梁铁等[25]通过喂食高脂饲料建造高脂模型小鼠,灌胃杨梅黄酮0.5 g/kg,每天1次,连续12 d后,测定总胆固醇(TC )、三酰甘油(TG)、低密度脂蛋白胆固醇(LDL-C)的浓度,发现杨梅黄酮有降血脂作用,杨梅黄酮组与高脂组相比,TG、TC、LDL均有明显的下降,且差异显著。韩敏[26]发现杨梅黄酮类药物可降低胆固醇的吸收。低密度脂蛋白是胆固醇的主要载体,杨梅黄酮还通过清除自由基,保护内源性维生素E等抗氧化物质来抑制低密度脂蛋白的氧化,从而达到降血脂作用。有研究发现[27],杨梅黄酮可以通过增加脂肪酸氧化来达到降脂作用,实验表明杨梅黄酮通过上调大鼠肝脏PPARα和下调SREBP1/2的表达来增加脂肪酸氧化作用。Choi等[28]将实验动物组给予含杨梅黄酮的饲料7周,与对照组相比杨梅黄酮降低了血清中三酰甘油和总胆固醇水平,体现了杨梅黄酮降血脂的生物活性。
Shimmyo Y等[29]研究表明,杨梅黄酮通过多种途径抑制由谷氨酸引起的神经毒性来保护神经元。首先杨梅黄酮可抑制谷氨酸引起的一系列活性氧簇(ROS)的产生。其次调节N-甲基-D-天冬氨酸受体NMDAR磷酸化,降低谷氨酸引起的胞内Ca2+过载,此外杨梅黄酮还通过3氢键与caspase-3活性位点结合抑制caspase-3活性,所以杨梅黄酮可以通过不同的途径来阻止由谷氨酸引起的神经毒性。马泽刚[30]通过研究杨梅黄酮对6-羟基多巴胺(6-OHDA)损伤大鼠黑质多巴胺能神经元的作用,对雌性大鼠一侧脑室注射6-OHDA,7 d后,在每天的同一时间注射5 μl杨梅黄酮(0.5 mg/ml ),黑质SN区酪氨酸羟化酶TH对多巴胺(DA)能神经元具有直接的保护作用,实验显示杨梅黄酮能够显著增加黑质SN区酪氨酸羟化酶TH的阳性细胞数,研究还发现铁离子螯合剂能够抑制大鼠黑质多巴胺能神经元的退变,而杨梅黄酮能通过降低氧化还原性及对铁的消除来实现对神经的保护。Ma等[31]利用高效液相电化学检测杨梅黄酮可以减少纹状体中多巴胺的含量。利用免疫组织化学染色和半定量RT-PCR实验,发现杨梅黄酮可以阻止6-OHDA诱导的黑质-纹状体中酪氨酸羟化酶阳性神经元和降低酪氨酸羟化酶的mRNA水平,说明了杨梅黄酮可以减轻6-OHDA诱导的小鼠多巴胺神经损伤,所以杨梅黄酮对睡眠调节有帮助。越来越多有关杨梅黄酮对调节神经递质系统作用的实验研究,为杨梅黄酮参与睡眠调节作用提供了新实验依据,对将其开发成一种安全、高效的新型助眠药物提供了新的思路。

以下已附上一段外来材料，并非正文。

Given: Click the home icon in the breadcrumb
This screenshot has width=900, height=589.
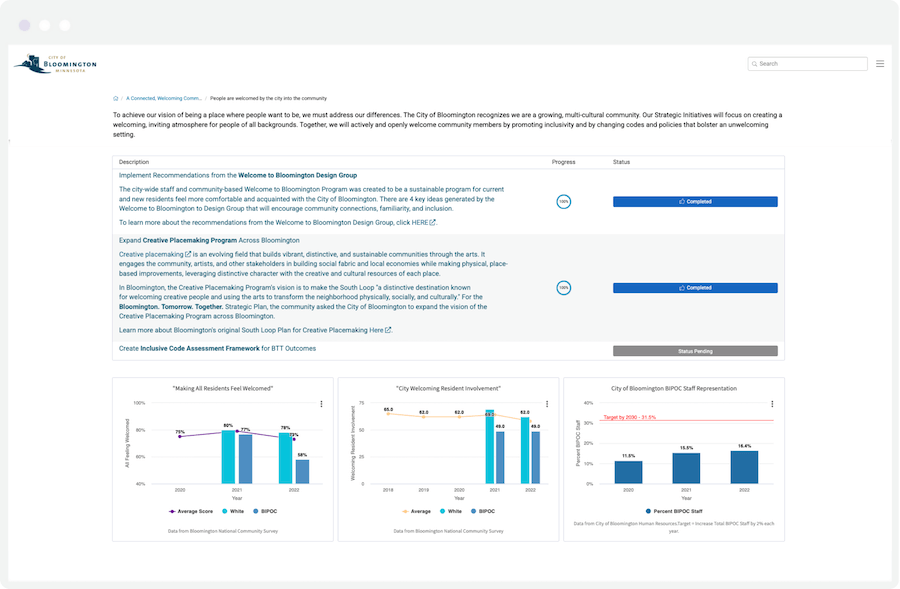Looking at the screenshot, I should coord(115,98).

戴承恩[32]发现杨梅黄酮组大鼠与糖尿病大鼠相比,其胰岛素受体(InsR)基因表达水平明显提高,说明杨梅黄酮能够促进胰岛素受体基因的表达。研究还发现杨梅黄酮可通过减少MDA含量,提高T-SOD酶活力,抑制凋亡基因(Bax基因)的表达;其次,杨梅黄酮上调InsR基因和GLUT4基因的表达水平,来提高胰岛素敏感性,减轻组织对胰岛素的抵抗;此外,杨梅黄酮能够减慢糖原的降解,减少葡萄糖的产生,同时还能促进胰岛素的分泌,增加葡萄糖的利用,增加肝糖原和肌糖原储备量,从而发挥降血糖的作用。Zhong等[33]采用肾上腺素和葡萄糖引起的高血糖小鼠模型和四氧嘧啶所致糖尿病模型,在口服杨梅黄酮后,结果显示各组小鼠的血糖水平明显下降,且对正常小鼠血糖无明显影响。因杨梅黄酮具有较好的降血糖作用,有望将其开发成降血糖药物。

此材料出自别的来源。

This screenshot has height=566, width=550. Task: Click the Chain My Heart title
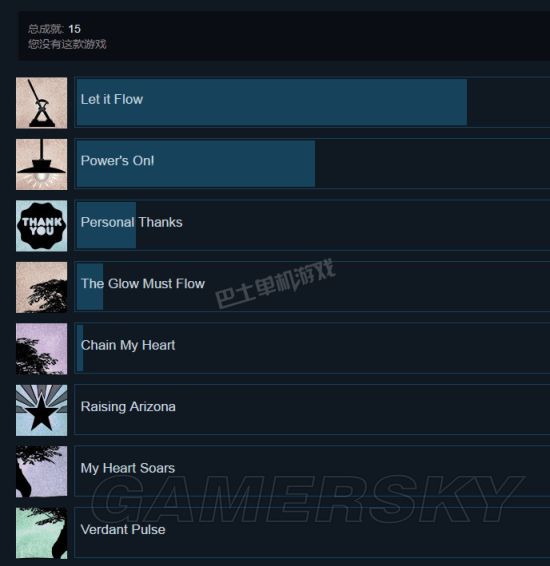pyautogui.click(x=128, y=345)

谢璟[34]等进行原代人皮肤成纤维细胞的培养,用不同浓度杨梅黄酮组处理成纤维细胞24 h、48 h、72 h后,结果显示浓度大于50 μmol/L的杨梅黄酮使人皮肤成纤维细胞增殖活力降低,细胞培养上清液中羟脯氨酸、人I型胶原含量随加药物浓度升高而逐渐减少,还可通过抑制静止状态下的细胞的G1期向S期转变,减少DNA合成,从而抑制成纤维细胞的增殖,表明杨梅黄酮通过抑制成纤维细胞羟脯氨酸分泌,从而使细胞Ⅰ型胶原蛋白的合成下降,来干预纤维化进程。Geng[35]等利用四氯化碳(CCl4)诱导的小鼠模型,研究杨梅黄酮对纤维化的作用,结果表明杨梅黄酮通过抑制α平滑肌肌动蛋白、Ⅰ型胶原沉积、丝裂原活化蛋白激酶(MAPK)实现对纤维化的拮抗作用。众多研究发现杨梅黄酮主要通过抑制Ⅰ型胶原蛋白的合成、细胞的增殖、MAPK等相关酶的活性来达到抗纤维化的作用。

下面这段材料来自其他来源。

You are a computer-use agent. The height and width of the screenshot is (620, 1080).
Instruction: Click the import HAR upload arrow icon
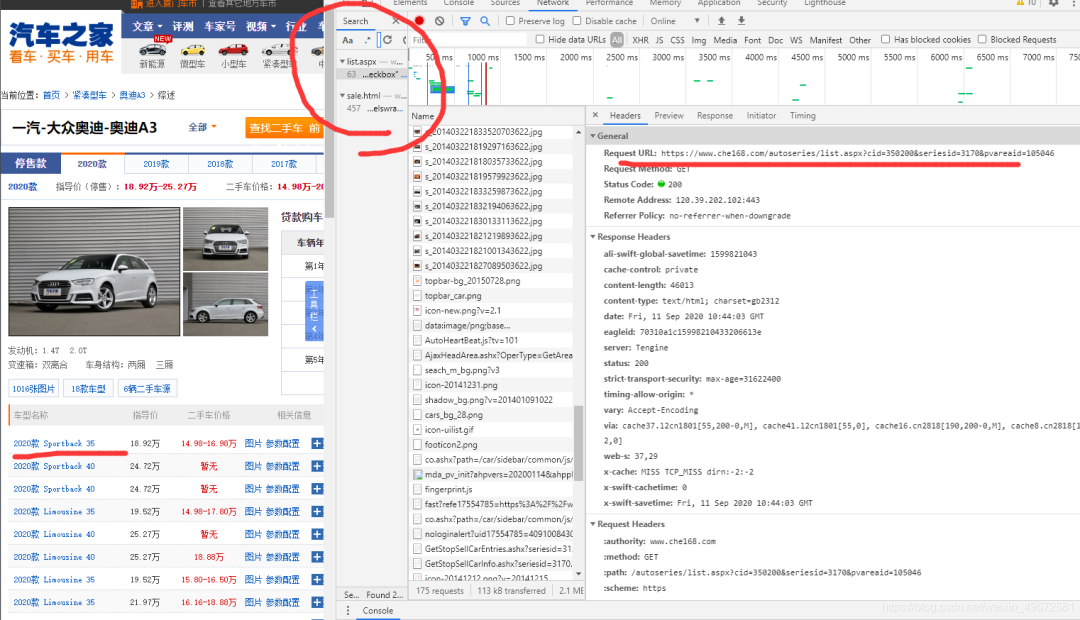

杨梅黄酮的性质不稳定,易受温度、提取溶剂和pH值等因素的影响。现如今随着对杨梅黄酮研究的逐渐深入,其提取方法越来越多样化。众多研究发现,杨梅黄酮传统的提取方法主要有有机溶剂萃取法、超临界流体萃取、微波辅助萃取法、膜分离法等方法。还发现杨梅黄酮具有多方面的生物学活性,如抗氧化、抗炎、抗菌、抗肿瘤、调血脂、降低神经毒性、降血糖、抗纤维化等,除此之外还含有保肝护肝、抗突变、预防龋齿等生物活性。但杨梅黄酮对于生殖方面的研究国内外少见相关报道。目前杨梅黄酮被广泛应用于新的保健食品、药品[36]等多个领域,但仍需要通过严格的科学试验来证明杨梅黄酮的活性原理;加强对杨梅黄酮的吸收、活性、代谢机制、功能基团等方面的研究,从而更清楚杨梅黄酮的功效,为其更加广阔的应用做好准备。